Yes, this kind of competition may look messy or even chaotic at times, some countries may run in the wrong direction for a while, and internal disagreements and even institutional crises will ebb and flow. However, as long as the common market for goods, services, capital and people rules, this kind of competition should produce better economic outcomes than a single government for the whole union, which would be far detached from its diverse citizens in 25 or more member states. Countries that pursue the right tax, welfare and labour market policies in this set-up will be rewarded with capital inflows, stronger growth and lower unemployment and can serve as a role model for others who are doing less well. Eventually, the process of "dynamic benchmarking" will lift the boat for all members willing and able to play the game and should result in a less regulated and stronger-growing European economy.
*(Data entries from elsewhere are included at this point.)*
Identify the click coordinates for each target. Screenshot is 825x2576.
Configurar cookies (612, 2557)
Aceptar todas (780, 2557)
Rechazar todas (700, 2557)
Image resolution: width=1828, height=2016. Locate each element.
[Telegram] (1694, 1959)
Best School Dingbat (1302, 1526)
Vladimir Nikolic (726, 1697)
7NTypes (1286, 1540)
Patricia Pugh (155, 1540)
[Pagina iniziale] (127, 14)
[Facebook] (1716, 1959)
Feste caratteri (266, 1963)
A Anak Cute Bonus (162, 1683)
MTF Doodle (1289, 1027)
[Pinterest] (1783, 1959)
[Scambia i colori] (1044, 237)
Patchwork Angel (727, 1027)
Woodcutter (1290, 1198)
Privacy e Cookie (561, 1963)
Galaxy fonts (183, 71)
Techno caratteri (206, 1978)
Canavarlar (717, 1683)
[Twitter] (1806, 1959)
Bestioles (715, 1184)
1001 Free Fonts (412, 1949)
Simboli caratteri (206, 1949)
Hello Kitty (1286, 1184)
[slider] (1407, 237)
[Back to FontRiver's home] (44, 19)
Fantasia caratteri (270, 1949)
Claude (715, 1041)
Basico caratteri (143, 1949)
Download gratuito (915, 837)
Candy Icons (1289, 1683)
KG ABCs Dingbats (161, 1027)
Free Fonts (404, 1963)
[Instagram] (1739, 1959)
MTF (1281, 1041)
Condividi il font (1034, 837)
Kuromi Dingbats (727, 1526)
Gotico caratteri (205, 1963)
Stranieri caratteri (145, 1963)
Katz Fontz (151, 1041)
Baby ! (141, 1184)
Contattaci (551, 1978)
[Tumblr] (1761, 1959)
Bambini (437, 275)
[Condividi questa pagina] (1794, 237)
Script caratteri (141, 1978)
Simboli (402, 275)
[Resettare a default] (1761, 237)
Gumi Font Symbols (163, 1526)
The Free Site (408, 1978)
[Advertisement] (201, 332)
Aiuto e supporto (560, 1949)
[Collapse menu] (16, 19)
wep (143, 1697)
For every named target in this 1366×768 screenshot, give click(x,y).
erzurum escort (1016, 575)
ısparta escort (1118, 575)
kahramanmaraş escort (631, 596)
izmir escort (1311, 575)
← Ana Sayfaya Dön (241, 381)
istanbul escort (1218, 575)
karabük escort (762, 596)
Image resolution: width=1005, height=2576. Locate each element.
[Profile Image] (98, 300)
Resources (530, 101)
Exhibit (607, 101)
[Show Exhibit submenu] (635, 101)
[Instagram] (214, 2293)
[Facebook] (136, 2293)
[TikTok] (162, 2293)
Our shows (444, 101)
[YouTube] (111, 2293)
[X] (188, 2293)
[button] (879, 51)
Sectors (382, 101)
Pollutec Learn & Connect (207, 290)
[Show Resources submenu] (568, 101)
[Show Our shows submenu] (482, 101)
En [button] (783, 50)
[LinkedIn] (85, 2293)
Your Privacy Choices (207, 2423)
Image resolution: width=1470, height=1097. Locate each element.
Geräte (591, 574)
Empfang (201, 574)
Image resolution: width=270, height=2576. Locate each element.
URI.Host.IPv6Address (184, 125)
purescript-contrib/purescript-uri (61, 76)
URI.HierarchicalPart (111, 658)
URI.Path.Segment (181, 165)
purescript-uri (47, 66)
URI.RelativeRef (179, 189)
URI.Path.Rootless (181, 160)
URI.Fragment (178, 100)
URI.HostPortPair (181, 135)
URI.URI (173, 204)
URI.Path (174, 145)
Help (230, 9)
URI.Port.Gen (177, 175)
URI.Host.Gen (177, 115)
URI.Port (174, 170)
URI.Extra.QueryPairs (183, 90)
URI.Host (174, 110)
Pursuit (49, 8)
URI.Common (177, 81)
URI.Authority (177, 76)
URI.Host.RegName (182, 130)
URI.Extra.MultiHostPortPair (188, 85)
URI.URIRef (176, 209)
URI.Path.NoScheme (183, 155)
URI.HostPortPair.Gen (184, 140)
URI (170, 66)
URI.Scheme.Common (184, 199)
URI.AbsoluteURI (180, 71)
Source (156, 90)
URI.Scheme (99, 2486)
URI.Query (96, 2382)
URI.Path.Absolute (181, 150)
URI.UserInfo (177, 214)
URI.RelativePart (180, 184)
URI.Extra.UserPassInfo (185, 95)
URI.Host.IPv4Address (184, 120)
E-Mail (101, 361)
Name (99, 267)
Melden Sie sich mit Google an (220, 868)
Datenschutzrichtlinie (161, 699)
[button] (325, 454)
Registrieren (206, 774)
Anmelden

Growing divisions on budgetary policy and a possible slow death of the Stability and Growth Pact could lead to a significant widening of government bond yield spreads between the more and the less virtuous countries. Partly, this would reflect the actual fiscal policy divergences and partly it would reflect the fact that a financial bail-out for a member state that runs into serious fiscal difficulties will be less likely in a dis-united Europe. Second, in this changed environment, markets will have to attach a higher probability to a break-up of EMU and/or the EU at some future date. While I believe that the economic benefits from participating in both are sufficiently large to make such an event unlikely, we simply cannot neglect the possibility of fraction and secession. Everything else being equal, this suggests a higher risk premium on European financial assets and the euro. Third, a disunited Europe won't make the ECB’s job any easier. As the ECB has no policy instrument to address economic divergence between the euro participants, a growing divergence of budgetary and general economic policies would likely lead to increased political pressures for an easier monetary policy to grease the wheels. Whether the independent ECB would cave in to such pressures is uncertain. Yet, history shows that even the most independent central banks are not immune to the political environment in which they operate.